Corporate culture is a financial value-add for succession planning
'Nearly two-thirds of acquired companies lose market share in the first quarter; by the third quarter, the figure is 90%, due to companies not conducting thorough human due diligence before acquiring or preparing for succession.
When businesses are preparing for a potential acquisition or to acquire a business, reviewing the tangibles (financials, taxes, profit) is essential but so, too, is reviewing the intangibles, that is, people, structures, systems and the culture,' says Craig McCallum, Head of Corporate Services and Marketing at Mettle Group, a corporate culture specialist consultancy firm.
Recent research shows that, three years following an acquisition, 45% of companies globally had a total shareholder return lower than that of their industry average. Similar findings have been reported by other studies, with barely half the respondents achieved their revenue goals following an acquisition (or merger). The reason for the relatively high failure rate of acquisitions suggests that the critical people issues were left too late in the review.
The success of most acquisitions hinges not on dollars but on people. A study of 207 companies over an 11 year period showed that companies who worked on changing their culture improved revenue by 516%, net income by 755% and stock prices by 827%. 'When non-financial factors are taken into account, earnings forecasts are more accurate, thus reducing risk to investors.'
Craig advises that a common factor Mettle comes across with clients who are undergoing or have been involved in an acquisition is that the valuation of human capital is being addressed too late in the transaction, or not at all. The result is financial and shareholder losses and a lot of extra work and complication for the new owners in addressing the internal issues that could have been assessed and planned for earlier in the acquisition due diligence process.

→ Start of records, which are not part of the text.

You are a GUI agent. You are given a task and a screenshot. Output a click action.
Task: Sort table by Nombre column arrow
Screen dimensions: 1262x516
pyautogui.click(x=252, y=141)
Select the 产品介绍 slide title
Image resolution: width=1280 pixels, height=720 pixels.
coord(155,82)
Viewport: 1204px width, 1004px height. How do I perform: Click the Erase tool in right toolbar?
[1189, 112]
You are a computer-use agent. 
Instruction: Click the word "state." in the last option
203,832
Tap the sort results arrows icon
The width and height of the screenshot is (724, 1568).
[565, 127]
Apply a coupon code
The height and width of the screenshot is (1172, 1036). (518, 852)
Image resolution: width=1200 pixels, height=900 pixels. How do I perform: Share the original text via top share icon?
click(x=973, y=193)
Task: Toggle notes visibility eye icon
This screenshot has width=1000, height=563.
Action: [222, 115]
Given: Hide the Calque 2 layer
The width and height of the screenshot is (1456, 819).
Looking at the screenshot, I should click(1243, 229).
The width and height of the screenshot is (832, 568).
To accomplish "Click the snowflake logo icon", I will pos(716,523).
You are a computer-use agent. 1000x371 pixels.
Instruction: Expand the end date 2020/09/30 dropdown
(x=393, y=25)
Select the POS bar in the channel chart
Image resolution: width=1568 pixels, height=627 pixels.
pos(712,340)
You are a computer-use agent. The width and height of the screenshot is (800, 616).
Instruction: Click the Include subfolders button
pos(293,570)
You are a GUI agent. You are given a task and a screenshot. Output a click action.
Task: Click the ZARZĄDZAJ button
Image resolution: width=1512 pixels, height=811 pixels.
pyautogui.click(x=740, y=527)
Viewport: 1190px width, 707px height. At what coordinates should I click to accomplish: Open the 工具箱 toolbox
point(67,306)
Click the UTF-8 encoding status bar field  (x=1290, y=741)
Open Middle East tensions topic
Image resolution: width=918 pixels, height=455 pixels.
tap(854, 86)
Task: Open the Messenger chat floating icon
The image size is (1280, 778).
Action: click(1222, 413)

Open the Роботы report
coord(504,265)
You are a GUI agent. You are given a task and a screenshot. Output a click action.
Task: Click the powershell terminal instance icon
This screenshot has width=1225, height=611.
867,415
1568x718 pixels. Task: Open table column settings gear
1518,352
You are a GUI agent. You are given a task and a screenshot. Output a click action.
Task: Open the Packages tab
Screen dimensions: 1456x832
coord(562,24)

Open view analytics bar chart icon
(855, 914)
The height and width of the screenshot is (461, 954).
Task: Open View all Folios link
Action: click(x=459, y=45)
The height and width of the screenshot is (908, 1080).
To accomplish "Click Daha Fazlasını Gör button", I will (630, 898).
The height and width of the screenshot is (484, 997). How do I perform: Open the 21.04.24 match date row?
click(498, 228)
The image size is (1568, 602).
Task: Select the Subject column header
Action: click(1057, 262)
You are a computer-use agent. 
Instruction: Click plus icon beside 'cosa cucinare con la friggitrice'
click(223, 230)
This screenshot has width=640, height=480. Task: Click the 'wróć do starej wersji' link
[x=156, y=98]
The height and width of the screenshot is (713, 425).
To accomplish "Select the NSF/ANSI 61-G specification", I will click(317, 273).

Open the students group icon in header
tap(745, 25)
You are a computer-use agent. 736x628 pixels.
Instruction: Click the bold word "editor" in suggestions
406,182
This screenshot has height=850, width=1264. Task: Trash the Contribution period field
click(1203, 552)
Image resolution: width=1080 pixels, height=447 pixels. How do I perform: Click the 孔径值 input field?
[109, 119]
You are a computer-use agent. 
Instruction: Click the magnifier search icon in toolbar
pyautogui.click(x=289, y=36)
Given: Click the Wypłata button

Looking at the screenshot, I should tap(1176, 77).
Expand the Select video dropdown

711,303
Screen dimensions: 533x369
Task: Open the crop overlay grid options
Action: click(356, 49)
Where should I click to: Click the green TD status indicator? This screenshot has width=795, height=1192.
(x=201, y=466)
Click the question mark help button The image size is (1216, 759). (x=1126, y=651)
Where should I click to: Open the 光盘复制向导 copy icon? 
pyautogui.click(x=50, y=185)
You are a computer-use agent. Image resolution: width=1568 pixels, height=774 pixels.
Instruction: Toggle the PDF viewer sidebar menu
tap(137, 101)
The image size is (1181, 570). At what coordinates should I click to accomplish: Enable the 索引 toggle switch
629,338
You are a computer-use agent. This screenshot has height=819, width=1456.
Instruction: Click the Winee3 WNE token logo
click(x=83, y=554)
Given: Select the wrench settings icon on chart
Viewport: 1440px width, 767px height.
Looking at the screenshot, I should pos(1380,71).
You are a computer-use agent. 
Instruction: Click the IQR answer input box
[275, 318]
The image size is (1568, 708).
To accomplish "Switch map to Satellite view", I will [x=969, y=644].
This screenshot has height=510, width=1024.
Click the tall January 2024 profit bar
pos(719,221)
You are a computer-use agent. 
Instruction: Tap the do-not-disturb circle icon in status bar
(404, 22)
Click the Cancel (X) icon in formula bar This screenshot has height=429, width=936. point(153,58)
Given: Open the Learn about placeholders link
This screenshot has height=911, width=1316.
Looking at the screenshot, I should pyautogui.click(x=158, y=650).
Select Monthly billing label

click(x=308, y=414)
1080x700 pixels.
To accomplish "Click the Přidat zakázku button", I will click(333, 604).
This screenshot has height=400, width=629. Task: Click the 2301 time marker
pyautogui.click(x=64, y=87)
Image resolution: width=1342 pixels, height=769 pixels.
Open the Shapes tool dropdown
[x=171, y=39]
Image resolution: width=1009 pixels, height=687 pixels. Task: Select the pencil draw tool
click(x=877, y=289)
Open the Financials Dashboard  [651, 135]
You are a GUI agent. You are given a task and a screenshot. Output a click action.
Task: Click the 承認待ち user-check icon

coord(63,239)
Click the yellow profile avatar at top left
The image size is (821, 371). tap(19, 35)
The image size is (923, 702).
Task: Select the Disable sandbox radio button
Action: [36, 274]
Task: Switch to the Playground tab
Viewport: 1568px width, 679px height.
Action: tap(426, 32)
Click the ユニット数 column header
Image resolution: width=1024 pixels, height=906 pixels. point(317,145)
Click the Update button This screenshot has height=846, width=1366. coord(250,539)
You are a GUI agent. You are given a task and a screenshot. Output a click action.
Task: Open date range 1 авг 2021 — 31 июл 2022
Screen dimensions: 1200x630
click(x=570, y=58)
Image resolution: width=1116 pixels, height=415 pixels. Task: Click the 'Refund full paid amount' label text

'Mettle’s culture diagnostic and organisational scan tools enable both purchasers and sellers to assess the culture and organisational structures and competencies early to enable human capital and culture planning,' he said. 'We agree that determining the value of the intangibles when pricing or valuing a company is a key acquisition capability.' Craig states, 'In many acquisitions the key assets acquired are intangible—that is, people, systems, structures and culture. Valuing and managing these assets effectively is critical in realising a businesses true (financial) value and setting it up successfully for sale.'
'For those companies and businesses that get the culture and leadership planning right, it becomes the enabler of the strategy whether that be to set the business up for sale or for long-term organisational initiatives,' said Ian Basser, CEO, Mettle Group.